## [Action item]
Every record should be written out again in full, with no character altered.

## [Given records]

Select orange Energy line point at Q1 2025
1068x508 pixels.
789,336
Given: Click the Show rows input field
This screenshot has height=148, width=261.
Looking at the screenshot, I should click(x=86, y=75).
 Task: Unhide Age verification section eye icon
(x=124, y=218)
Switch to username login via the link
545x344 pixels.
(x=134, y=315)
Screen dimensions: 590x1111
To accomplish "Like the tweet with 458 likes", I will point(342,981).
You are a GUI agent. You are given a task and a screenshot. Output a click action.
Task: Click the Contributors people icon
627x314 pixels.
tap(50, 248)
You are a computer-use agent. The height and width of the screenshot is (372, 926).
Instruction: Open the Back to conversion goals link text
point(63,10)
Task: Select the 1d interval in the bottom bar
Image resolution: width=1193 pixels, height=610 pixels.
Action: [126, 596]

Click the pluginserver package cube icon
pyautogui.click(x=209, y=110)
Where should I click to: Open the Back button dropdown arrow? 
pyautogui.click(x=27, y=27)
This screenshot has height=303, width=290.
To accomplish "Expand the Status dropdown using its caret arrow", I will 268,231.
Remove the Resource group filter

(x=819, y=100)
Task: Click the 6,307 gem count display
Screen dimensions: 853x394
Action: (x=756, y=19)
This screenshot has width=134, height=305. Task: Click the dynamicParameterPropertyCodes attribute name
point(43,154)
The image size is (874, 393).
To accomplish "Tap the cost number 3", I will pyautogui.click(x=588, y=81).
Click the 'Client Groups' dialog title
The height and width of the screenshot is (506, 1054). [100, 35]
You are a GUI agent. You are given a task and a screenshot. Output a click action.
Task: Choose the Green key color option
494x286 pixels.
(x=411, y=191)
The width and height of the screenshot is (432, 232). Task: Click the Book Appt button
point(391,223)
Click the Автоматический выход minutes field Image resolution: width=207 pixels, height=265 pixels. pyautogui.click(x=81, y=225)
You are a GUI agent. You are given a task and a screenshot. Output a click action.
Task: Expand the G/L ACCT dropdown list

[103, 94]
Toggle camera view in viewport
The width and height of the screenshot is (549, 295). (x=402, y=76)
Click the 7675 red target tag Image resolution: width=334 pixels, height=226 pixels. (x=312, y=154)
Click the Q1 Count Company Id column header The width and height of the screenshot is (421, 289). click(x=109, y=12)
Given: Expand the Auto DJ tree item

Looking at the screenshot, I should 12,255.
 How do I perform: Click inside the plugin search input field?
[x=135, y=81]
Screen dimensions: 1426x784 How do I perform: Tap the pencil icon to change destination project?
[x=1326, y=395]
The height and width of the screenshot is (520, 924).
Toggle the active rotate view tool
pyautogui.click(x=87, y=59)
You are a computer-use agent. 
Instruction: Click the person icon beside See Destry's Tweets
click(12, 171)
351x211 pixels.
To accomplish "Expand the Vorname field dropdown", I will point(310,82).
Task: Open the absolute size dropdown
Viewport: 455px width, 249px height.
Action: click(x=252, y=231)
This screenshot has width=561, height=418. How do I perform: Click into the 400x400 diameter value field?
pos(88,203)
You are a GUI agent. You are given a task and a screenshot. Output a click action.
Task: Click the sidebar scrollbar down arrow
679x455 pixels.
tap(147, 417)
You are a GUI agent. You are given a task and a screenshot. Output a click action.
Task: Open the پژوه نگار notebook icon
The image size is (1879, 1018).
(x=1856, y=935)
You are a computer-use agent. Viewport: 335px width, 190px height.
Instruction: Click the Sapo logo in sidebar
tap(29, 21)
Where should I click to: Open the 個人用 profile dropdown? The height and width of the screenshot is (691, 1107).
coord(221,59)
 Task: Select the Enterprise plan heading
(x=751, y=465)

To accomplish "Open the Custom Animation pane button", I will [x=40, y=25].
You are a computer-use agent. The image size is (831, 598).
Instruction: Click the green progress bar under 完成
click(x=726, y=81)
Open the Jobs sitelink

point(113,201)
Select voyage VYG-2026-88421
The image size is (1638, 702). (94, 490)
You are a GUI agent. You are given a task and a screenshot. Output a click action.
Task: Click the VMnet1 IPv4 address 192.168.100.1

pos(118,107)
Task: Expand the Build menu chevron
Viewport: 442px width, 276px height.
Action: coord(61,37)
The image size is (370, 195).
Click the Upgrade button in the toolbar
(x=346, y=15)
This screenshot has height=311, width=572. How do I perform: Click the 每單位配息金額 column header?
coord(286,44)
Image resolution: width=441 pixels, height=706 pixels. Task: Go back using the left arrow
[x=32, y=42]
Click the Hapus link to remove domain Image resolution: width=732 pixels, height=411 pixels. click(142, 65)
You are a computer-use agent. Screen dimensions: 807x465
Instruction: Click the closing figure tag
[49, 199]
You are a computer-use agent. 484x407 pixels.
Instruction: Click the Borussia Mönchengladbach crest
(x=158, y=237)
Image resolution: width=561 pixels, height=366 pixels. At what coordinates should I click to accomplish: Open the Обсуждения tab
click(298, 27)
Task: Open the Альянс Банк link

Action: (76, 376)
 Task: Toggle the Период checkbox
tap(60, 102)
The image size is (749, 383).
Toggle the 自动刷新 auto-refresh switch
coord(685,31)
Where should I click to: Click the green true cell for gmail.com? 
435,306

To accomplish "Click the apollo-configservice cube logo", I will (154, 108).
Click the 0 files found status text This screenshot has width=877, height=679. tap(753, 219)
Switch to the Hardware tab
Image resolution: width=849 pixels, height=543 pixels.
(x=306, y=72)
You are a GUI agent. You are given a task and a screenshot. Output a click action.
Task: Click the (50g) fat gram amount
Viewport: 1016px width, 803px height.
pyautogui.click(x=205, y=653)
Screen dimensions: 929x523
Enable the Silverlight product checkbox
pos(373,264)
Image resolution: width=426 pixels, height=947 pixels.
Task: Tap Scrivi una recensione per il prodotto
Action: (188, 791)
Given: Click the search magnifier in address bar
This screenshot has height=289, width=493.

## [Written response]
Select orange Energy line point at Q1 2025
1068x508 pixels.
789,336
Given: Click the Show rows input field
This screenshot has height=148, width=261.
Looking at the screenshot, I should click(x=86, y=75).
 Task: Unhide Age verification section eye icon
(x=124, y=218)
Switch to username login via the link
545x344 pixels.
(x=134, y=315)
Screen dimensions: 590x1111
To accomplish "Like the tweet with 458 likes", I will point(342,981).
You are a GUI agent. You are given a task and a screenshot. Output a click action.
Task: Click the Contributors people icon
627x314 pixels.
tap(50, 248)
You are a computer-use agent. The height and width of the screenshot is (372, 926).
Instruction: Open the Back to conversion goals link text
point(63,10)
Task: Select the 1d interval in the bottom bar
Image resolution: width=1193 pixels, height=610 pixels.
Action: [126, 596]

Click the pluginserver package cube icon
pyautogui.click(x=209, y=110)
Where should I click to: Open the Back button dropdown arrow? 
pyautogui.click(x=27, y=27)
This screenshot has height=303, width=290.
To accomplish "Expand the Status dropdown using its caret arrow", I will 268,231.
Remove the Resource group filter

(x=819, y=100)
Task: Click the 6,307 gem count display
Screen dimensions: 853x394
Action: (x=756, y=19)
This screenshot has width=134, height=305. Task: Click the dynamicParameterPropertyCodes attribute name
point(43,154)
The image size is (874, 393).
To accomplish "Tap the cost number 3", I will pyautogui.click(x=588, y=81).
Click the 'Client Groups' dialog title
The height and width of the screenshot is (506, 1054). [100, 35]
You are a GUI agent. You are given a task and a screenshot. Output a click action.
Task: Choose the Green key color option
494x286 pixels.
(x=411, y=191)
The width and height of the screenshot is (432, 232). Task: Click the Book Appt button
point(391,223)
Click the Автоматический выход minutes field Image resolution: width=207 pixels, height=265 pixels. pyautogui.click(x=81, y=225)
You are a GUI agent. You are given a task and a screenshot. Output a click action.
Task: Expand the G/L ACCT dropdown list

[103, 94]
Toggle camera view in viewport
The width and height of the screenshot is (549, 295). (x=402, y=76)
Click the 7675 red target tag Image resolution: width=334 pixels, height=226 pixels. (x=312, y=154)
Click the Q1 Count Company Id column header The width and height of the screenshot is (421, 289). click(x=109, y=12)
Given: Expand the Auto DJ tree item

Looking at the screenshot, I should 12,255.
 How do I perform: Click inside the plugin search input field?
[x=135, y=81]
Screen dimensions: 1426x784 How do I perform: Tap the pencil icon to change destination project?
[x=1326, y=395]
The height and width of the screenshot is (520, 924).
Toggle the active rotate view tool
pyautogui.click(x=87, y=59)
You are a computer-use agent. 
Instruction: Click the person icon beside See Destry's Tweets
click(12, 171)
351x211 pixels.
To accomplish "Expand the Vorname field dropdown", I will point(310,82).
Task: Open the absolute size dropdown
Viewport: 455px width, 249px height.
Action: click(x=252, y=231)
This screenshot has width=561, height=418. How do I perform: Click into the 400x400 diameter value field?
pos(88,203)
You are a GUI agent. You are given a task and a screenshot. Output a click action.
Task: Click the sidebar scrollbar down arrow
679x455 pixels.
tap(147, 417)
You are a GUI agent. You are given a task and a screenshot. Output a click action.
Task: Open the پژوه نگار notebook icon
The image size is (1879, 1018).
(x=1856, y=935)
You are a computer-use agent. Viewport: 335px width, 190px height.
Instruction: Click the Sapo logo in sidebar
tap(29, 21)
Where should I click to: Open the 個人用 profile dropdown? The height and width of the screenshot is (691, 1107).
coord(221,59)
 Task: Select the Enterprise plan heading
(x=751, y=465)

To accomplish "Open the Custom Animation pane button", I will [x=40, y=25].
You are a computer-use agent. The image size is (831, 598).
Instruction: Click the green progress bar under 完成
click(x=726, y=81)
Open the Jobs sitelink

point(113,201)
Select voyage VYG-2026-88421
The image size is (1638, 702). (94, 490)
You are a GUI agent. You are given a task and a screenshot. Output a click action.
Task: Click the VMnet1 IPv4 address 192.168.100.1

pos(118,107)
Task: Expand the Build menu chevron
Viewport: 442px width, 276px height.
Action: coord(61,37)
The image size is (370, 195).
Click the Upgrade button in the toolbar
(x=346, y=15)
This screenshot has height=311, width=572. How do I perform: Click the 每單位配息金額 column header?
coord(286,44)
Image resolution: width=441 pixels, height=706 pixels. Task: Go back using the left arrow
[x=32, y=42]
Click the Hapus link to remove domain Image resolution: width=732 pixels, height=411 pixels. click(142, 65)
You are a computer-use agent. Screen dimensions: 807x465
Instruction: Click the closing figure tag
[49, 199]
You are a computer-use agent. 484x407 pixels.
Instruction: Click the Borussia Mönchengladbach crest
(x=158, y=237)
Image resolution: width=561 pixels, height=366 pixels. At what coordinates should I click to accomplish: Open the Обсуждения tab
click(298, 27)
Task: Open the Альянс Банк link

Action: (76, 376)
 Task: Toggle the Период checkbox
tap(60, 102)
The image size is (749, 383).
Toggle the 自动刷新 auto-refresh switch
coord(685,31)
Where should I click to: Click the green true cell for gmail.com? 
435,306

To accomplish "Click the apollo-configservice cube logo", I will (154, 108).
Click the 0 files found status text This screenshot has width=877, height=679. tap(753, 219)
Switch to the Hardware tab
Image resolution: width=849 pixels, height=543 pixels.
(x=306, y=72)
You are a GUI agent. You are given a task and a screenshot. Output a click action.
Task: Click the (50g) fat gram amount
Viewport: 1016px width, 803px height.
pyautogui.click(x=205, y=653)
Screen dimensions: 929x523
Enable the Silverlight product checkbox
pos(373,264)
Image resolution: width=426 pixels, height=947 pixels.
Task: Tap Scrivi una recensione per il prodotto
Action: (188, 791)
Given: Click the search magnifier in address bar
This screenshot has height=289, width=493.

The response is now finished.